Characterization of telomere maintenance and chromosomal integrity in human fibroblasts and keratinocytes

¹ CEA-DSV-IRCM-SRO, 18, route du Panorama BP6, 92265 Fontenay-aux-Roses, France
² UMR8161 CNRS/Institut de Biologie de Lille, 1, rue du Pr. Calmette BP 447, F-59021 Lille, France

Abstract

In spite of the significant progress in cancer biology and modern radiation biology in the last decades, it is still an open question how exactly different human cell types respond to ionizing radiation. The majority of studies have been done on two types of human cells: skin fibroblasts and peripheral blood lymphocytes. The main reason for this is the relatively easy access to these cells in individuals. Other cell types, such as normal epithelial cells, have been used on a much smaller scale and consequently there is relatively little data on how normal epithelial cells respond to ionizing radiation in comparison with fibroblasts. The study of epithelial cells is highly relevant for the elucidation of radiation-induced carcinogenesis as the majority of human solid cancers will develop from epithelial cells. The work presented here is the characterization of karyotypes and telomere loss in non-irradiated fibroblast and keratinocyte populations from the same donor during the different stages of proliferation in vitro and results for the response of fibroblasts to five doses of γ-radiation spanning the range 10-2000 mGy with respect to cell proliferation and kinetics of γH2AX foci. An increase in the incidence of telomere loss with doublings in vitro was noted; however, it followed different kinetics in the two cell types. An increase in clonal and de novo chromosomal aberrations was observed in both fibroblasts and keratinocytes as proliferation progressed into senescent phases. Clonal emergence from the second senescent plateau characterized by progressive instability of the genome and different kinetics of telomere maintenance, was observed in keratinocytes.
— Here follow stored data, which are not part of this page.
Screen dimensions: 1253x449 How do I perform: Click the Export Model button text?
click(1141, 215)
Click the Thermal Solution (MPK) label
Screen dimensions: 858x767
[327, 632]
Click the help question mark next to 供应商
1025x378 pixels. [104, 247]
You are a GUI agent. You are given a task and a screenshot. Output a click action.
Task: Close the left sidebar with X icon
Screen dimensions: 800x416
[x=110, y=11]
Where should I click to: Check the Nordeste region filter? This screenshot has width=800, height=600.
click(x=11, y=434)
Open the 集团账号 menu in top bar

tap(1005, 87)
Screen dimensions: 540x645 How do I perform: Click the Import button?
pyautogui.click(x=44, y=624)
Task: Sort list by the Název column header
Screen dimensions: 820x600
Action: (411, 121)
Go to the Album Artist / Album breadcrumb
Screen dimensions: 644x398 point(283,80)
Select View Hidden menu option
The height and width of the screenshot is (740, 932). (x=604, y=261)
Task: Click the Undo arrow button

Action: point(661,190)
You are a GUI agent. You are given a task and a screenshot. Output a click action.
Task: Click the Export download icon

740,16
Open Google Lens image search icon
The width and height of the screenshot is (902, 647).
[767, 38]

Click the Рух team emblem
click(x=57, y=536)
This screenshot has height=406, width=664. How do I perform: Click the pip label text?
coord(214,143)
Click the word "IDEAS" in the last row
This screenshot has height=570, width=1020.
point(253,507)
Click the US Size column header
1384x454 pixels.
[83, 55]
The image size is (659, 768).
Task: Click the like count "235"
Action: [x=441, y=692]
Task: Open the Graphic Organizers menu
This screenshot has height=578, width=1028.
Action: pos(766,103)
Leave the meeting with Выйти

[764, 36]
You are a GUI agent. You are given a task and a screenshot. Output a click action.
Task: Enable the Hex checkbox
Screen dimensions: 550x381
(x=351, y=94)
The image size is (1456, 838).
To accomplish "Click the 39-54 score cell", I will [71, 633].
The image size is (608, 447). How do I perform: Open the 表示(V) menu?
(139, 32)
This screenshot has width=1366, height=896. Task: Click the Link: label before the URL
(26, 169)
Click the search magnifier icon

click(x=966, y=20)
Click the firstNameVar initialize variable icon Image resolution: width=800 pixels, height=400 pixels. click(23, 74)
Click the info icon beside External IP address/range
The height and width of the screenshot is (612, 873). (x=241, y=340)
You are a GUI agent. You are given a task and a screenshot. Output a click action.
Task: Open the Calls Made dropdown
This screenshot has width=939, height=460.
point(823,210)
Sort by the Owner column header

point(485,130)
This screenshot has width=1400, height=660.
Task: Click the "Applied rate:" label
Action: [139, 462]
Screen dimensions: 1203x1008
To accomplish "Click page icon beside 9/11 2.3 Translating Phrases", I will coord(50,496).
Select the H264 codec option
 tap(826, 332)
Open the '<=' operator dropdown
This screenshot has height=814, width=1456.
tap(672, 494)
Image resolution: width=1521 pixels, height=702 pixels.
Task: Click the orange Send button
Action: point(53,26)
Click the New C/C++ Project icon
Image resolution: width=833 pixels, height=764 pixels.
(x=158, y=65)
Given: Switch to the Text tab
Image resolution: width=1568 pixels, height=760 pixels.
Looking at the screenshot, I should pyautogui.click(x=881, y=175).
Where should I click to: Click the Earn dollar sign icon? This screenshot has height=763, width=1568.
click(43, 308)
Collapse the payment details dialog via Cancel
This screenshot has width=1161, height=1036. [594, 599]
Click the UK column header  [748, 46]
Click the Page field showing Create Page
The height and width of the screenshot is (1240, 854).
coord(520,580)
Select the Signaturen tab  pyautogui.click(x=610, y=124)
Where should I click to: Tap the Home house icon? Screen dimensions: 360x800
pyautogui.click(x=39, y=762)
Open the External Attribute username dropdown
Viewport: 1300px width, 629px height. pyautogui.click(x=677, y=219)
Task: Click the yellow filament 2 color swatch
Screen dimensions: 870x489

Fibroblasts and keratinocytes showed different kinetics of γH2AX foci, with apparent higher initial induction in fibroblasts, but faster disappearance of the induced foci. The radiosensitivity and the transmission of radiation-induced damage could largely differ according to the cell type status at irradiation (fibroblasts/ keratinocytes, young/ senescent) and their role in the long-term occurrence of radiation-induced tumours needs to be characterized.